# What is expected
From the line containing "Экскурсии (36, 134)" to the final line of the material below, copy each line exactly, including both endpoints, and leave out all other lines.

***

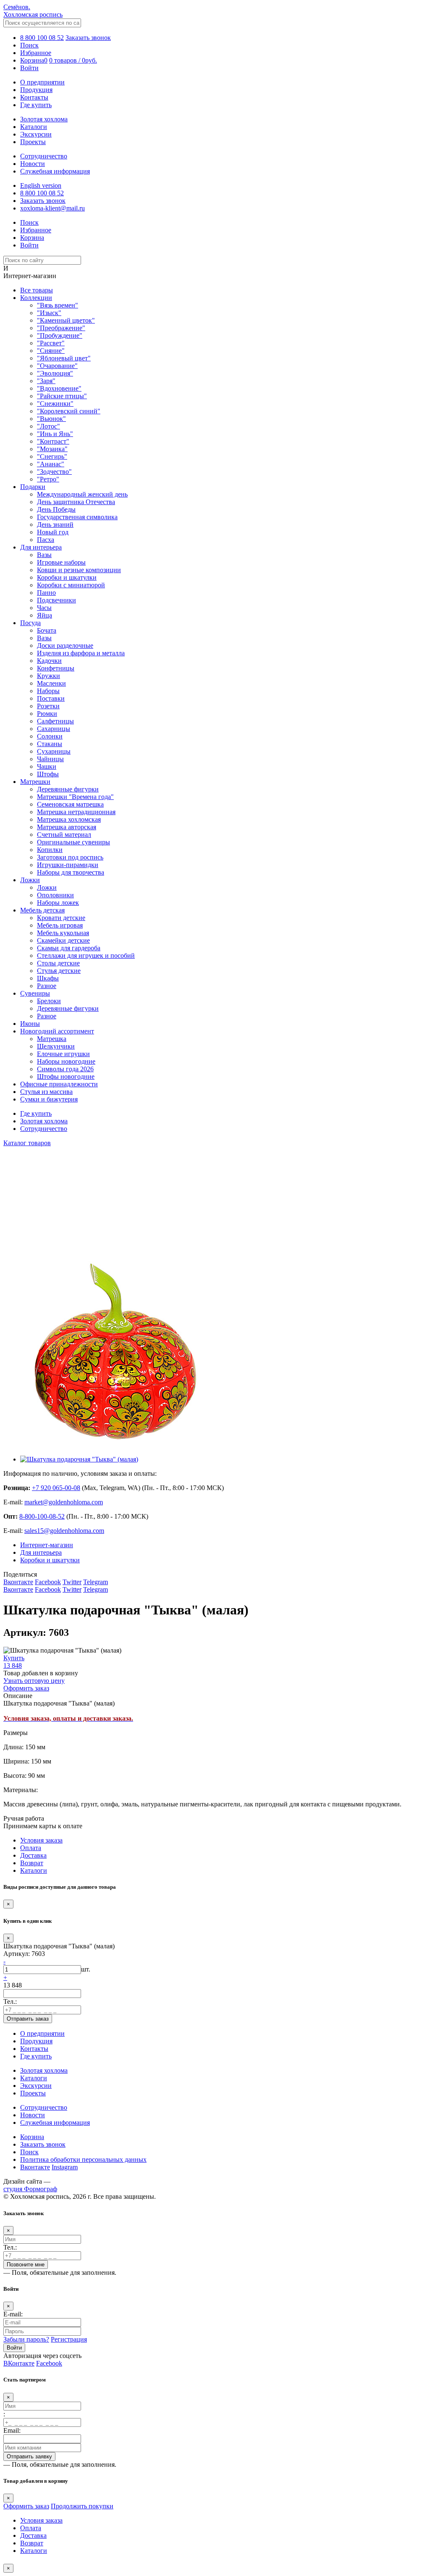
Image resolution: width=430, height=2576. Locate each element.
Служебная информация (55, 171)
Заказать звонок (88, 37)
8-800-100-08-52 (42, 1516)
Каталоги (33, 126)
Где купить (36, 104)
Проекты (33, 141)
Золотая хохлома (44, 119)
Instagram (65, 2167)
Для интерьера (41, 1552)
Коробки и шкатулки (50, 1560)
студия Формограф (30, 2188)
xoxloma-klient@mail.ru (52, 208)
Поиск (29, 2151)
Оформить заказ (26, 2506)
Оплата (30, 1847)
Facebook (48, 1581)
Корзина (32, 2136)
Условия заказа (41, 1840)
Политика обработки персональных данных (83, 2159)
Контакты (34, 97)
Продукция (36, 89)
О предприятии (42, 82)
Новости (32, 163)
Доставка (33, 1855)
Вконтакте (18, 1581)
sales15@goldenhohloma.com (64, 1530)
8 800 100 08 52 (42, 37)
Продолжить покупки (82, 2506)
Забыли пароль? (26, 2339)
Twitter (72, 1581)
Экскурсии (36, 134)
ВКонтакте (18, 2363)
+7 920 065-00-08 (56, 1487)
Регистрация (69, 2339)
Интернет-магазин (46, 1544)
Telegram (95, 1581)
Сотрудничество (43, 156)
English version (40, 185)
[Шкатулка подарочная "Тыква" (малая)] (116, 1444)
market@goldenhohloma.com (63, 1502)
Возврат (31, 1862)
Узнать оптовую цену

***

# Answer for the task
Экскурсии (36, 134)
ВКонтакте (18, 2363)
+7 920 065-00-08 (56, 1487)
Регистрация (69, 2339)
Интернет-магазин (46, 1544)
Telegram (95, 1581)
Сотрудничество (43, 156)
English version (40, 185)
[Шкатулка подарочная "Тыква" (малая)] (116, 1444)
market@goldenhohloma.com (63, 1502)
Возврат (31, 1862)
Узнать оптовую цену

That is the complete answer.